Why This Might Not Be a Crisis
A strong counterargument writes itself, and it has teeth. New benchmarks keep getting built: SWE-bench Pro exists, GPQA still has headroom, and FrontierMath, designed by mathematicians specifically to resist saturation, contains problems that no current model solves above 30%. Evaluation researchers are not asleep; they are building new instruments as fast as the old ones break, and calling this a crisis rather than normal science might overstate the problem.
Right about the facts, wrong about the trajectory. ImageNet took eight years to saturate, MMLU took two and a half, and SWE-bench Verified took about 18 months, so that treadmill is accelerating. More critically, new benchmarks being built are overwhelmingly capability-focused. Akhtar's 60-benchmark dataset was dominated by coding, math, and reasoning tests because that is what exists to study. No safety evaluation equivalent of SWE-bench Pro exists: no hard, adversarial, deployment-realistic test of whether an AI system behaves safely under edge conditions, at equivalent scale or rigor. Capability researchers are running to stay in place while safety researchers have not started running.
What This Analysis Did Not Prove
Three important caveats. First, and this is the one that matters most: saturation does not equal mastery. A saturated benchmark means models score similarly, not that they have solved the underlying problem. SWE-bench Pro proves this directly: same task domain, harder problems, 23 percentage points of headroom.

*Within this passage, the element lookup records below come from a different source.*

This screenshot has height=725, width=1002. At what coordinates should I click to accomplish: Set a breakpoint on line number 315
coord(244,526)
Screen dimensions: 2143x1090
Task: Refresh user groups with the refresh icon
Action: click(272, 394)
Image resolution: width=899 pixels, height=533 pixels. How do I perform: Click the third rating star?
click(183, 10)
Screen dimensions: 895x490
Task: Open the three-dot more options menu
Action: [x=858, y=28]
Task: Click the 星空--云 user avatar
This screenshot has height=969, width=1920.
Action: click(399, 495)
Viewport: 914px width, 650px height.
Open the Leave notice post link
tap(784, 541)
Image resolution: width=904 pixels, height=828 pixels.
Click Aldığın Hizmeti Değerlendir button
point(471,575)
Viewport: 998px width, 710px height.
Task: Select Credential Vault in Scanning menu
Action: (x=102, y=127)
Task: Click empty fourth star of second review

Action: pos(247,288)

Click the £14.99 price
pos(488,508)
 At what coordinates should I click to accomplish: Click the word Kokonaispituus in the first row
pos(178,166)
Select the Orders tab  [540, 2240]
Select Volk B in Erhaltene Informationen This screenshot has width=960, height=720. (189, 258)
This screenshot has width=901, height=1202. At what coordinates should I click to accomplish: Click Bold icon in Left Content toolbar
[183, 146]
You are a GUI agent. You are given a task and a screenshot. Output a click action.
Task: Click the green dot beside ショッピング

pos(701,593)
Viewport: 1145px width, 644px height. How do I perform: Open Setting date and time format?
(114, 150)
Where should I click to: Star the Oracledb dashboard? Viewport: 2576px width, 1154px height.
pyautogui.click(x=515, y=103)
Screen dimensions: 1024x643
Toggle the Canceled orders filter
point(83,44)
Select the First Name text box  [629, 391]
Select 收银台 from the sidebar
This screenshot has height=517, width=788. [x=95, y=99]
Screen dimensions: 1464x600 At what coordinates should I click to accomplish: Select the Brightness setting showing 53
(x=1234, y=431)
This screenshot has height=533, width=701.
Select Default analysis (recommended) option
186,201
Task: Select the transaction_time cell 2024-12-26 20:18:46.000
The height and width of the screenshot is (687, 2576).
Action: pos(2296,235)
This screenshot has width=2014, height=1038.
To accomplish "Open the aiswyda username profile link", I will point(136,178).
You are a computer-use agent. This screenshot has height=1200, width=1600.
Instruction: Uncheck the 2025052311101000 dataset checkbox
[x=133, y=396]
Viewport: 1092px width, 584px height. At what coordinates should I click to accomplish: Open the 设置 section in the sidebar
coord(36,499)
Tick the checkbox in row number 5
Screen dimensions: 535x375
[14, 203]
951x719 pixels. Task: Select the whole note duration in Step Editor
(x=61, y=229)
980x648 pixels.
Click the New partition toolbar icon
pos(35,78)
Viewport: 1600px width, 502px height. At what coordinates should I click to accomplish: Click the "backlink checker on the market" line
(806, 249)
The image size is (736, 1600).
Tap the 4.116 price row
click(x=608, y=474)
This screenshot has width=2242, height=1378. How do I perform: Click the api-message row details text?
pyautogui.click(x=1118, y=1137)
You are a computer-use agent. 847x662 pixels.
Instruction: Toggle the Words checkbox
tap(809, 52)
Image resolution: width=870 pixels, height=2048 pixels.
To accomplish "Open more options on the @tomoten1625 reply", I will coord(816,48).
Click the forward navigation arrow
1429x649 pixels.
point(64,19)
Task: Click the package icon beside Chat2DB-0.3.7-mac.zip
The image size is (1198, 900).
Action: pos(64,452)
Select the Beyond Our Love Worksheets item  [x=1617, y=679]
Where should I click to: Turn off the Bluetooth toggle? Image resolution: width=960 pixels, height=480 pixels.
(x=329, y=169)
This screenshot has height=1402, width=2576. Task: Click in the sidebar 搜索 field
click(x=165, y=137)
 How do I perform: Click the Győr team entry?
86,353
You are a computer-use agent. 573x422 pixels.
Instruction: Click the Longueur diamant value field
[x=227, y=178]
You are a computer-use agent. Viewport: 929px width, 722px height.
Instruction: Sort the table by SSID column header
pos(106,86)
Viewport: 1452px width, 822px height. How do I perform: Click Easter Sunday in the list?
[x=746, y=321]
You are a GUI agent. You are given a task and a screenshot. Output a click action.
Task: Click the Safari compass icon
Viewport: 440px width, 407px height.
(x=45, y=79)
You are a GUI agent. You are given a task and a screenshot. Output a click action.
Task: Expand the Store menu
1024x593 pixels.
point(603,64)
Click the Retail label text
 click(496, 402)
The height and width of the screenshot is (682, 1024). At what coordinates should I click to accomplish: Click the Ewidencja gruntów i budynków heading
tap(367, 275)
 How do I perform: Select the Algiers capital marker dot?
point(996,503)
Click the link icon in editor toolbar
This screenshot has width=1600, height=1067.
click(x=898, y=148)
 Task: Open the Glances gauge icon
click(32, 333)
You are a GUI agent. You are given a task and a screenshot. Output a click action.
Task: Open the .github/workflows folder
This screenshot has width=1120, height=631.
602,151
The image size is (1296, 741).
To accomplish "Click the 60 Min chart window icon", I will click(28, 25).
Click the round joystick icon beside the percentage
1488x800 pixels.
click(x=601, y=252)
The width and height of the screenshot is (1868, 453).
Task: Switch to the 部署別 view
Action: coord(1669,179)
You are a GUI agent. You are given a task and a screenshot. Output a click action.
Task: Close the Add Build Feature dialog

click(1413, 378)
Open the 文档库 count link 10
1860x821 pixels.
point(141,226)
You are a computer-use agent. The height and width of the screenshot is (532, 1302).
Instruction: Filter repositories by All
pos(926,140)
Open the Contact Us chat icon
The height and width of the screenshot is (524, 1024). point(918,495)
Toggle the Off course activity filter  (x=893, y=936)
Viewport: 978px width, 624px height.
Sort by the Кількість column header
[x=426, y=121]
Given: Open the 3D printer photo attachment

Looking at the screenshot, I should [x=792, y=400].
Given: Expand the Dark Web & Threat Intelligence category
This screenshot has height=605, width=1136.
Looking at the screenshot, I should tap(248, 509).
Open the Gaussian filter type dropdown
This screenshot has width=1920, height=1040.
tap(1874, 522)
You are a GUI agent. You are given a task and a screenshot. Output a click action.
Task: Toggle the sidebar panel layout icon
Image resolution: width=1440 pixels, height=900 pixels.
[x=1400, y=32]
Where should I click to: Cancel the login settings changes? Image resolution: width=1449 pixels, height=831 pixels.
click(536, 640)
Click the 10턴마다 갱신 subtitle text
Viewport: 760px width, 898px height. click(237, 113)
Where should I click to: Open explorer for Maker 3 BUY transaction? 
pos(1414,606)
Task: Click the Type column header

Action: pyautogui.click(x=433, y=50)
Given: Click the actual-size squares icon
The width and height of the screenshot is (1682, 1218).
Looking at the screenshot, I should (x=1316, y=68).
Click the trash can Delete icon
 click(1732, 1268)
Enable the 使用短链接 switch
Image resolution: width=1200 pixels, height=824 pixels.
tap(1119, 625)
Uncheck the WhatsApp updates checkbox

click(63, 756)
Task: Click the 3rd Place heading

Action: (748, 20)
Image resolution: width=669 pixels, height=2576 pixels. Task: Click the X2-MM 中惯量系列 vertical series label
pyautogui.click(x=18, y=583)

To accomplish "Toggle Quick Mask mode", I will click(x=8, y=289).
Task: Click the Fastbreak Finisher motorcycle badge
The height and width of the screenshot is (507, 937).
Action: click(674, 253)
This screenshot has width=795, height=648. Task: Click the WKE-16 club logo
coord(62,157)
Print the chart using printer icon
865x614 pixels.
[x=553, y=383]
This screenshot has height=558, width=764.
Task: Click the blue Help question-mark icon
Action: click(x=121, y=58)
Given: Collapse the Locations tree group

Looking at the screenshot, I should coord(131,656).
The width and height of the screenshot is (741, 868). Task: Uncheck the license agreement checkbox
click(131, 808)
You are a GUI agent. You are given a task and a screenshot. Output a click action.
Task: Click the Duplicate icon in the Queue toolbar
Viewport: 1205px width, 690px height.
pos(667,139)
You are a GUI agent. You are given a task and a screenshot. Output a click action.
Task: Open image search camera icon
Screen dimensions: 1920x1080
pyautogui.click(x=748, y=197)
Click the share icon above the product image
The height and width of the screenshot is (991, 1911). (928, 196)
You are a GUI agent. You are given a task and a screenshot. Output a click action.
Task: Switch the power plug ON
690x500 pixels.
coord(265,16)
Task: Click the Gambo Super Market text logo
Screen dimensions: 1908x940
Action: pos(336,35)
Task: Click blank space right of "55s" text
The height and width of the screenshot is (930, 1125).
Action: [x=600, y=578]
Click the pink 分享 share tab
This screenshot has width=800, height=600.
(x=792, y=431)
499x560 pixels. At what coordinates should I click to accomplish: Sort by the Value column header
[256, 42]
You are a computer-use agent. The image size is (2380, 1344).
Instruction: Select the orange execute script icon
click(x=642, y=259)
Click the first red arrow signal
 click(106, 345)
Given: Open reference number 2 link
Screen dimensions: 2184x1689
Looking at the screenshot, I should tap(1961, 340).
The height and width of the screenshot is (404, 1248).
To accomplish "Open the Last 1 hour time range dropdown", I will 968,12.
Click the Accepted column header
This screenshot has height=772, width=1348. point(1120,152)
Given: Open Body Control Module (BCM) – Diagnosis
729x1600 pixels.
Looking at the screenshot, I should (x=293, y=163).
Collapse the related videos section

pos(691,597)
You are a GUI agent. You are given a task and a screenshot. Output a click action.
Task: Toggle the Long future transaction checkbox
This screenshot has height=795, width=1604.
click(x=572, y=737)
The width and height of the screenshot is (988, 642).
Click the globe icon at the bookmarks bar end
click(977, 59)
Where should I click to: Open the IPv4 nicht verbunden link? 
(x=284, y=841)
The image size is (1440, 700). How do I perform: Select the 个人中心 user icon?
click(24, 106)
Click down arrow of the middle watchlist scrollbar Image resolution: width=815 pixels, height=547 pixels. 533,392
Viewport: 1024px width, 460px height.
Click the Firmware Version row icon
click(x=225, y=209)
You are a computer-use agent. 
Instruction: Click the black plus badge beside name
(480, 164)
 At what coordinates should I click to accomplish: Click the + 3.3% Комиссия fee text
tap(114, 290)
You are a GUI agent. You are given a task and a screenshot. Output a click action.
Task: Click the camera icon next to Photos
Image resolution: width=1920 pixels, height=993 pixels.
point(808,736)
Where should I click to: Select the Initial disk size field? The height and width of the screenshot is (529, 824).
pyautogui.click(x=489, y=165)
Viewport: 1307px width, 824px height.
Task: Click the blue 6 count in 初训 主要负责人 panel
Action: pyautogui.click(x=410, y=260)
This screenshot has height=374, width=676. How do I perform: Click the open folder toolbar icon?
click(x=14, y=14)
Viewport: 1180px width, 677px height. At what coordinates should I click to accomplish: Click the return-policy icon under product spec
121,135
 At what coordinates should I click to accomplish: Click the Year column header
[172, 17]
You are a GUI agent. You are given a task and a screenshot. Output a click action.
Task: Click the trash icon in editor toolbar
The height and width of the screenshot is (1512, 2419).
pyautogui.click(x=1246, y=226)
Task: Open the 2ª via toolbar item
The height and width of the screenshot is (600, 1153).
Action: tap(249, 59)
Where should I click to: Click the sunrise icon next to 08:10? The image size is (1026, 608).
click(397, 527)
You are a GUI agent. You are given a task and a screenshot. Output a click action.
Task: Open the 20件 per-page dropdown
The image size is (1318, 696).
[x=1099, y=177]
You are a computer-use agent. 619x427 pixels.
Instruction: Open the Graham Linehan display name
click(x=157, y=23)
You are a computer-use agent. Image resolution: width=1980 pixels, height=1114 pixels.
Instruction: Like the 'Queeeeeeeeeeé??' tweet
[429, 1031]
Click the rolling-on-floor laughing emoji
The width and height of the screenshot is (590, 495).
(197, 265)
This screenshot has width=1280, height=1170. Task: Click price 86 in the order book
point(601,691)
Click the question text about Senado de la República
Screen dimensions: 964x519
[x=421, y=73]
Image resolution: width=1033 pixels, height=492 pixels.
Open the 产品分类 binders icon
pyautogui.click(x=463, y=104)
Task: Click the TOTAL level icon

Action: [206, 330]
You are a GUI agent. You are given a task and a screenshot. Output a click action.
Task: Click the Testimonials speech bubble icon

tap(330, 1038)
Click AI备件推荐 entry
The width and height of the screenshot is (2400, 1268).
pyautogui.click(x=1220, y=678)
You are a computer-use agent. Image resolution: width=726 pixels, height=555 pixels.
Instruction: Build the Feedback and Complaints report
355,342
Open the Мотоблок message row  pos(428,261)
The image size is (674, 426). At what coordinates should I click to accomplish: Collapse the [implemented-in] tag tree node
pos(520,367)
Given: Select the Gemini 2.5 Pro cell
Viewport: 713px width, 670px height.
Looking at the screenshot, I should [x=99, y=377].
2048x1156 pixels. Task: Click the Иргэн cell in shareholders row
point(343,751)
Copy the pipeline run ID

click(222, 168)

Models have not "solved" software engineering; they have maxed out one particular exam.
Second, this analysis relies entirely on public benchmark data. Companies maintain internal evaluation suites that may retain discriminative power. Anthropic, OpenAI, and Google have all described proprietary red-teaming frameworks in their model cards. We cannot evaluate what we cannot see, and Stanford's AI Index noted that company transparency is declining: fewer organizations are disclosing training code, parameter counts, or dataset sizes than in prior years.
Third, "safety benchmark" is a loosely defined category, and comparing saturation rates between capability and safety benchmarks requires definitional judgment calls about which tests count as safety-relevant, where reasonable people can draw that line differently.
What to Do About It
If you work in AI governance, start treating benchmark references in regulation the way you treat technology references in procurement contracts: assume they will be obsolete within two years and build in mandatory review cycles. Brussels should include benchmark depreciation provisions in the AI Act's implementing acts, scheduled for 2026-2027. US policymakers drafting successor frameworks to the executive orders should require rolling benchmark updates tied to saturation audits, not fixed test names. For AI researchers choosing what to work on: the safety evaluation gap is not a funding problem or an awareness problem, it is a prestige problem, because capability benchmarks get cited in company press releases and safety evaluations get buried in appendices, and fixing that incentive structure matters more than any individual test. For anyone evaluating AI products for business adoption: when a vendor tells you their model "scores 87.6% on SWE-bench," ask which version, ask what the top-5 spread is, and ask what the model scores on the harder variant, because if they cannot answer, they are selling you a number that means less than it did six months ago. Instruments are failing while readings look fine, and that is precisely when you should worry.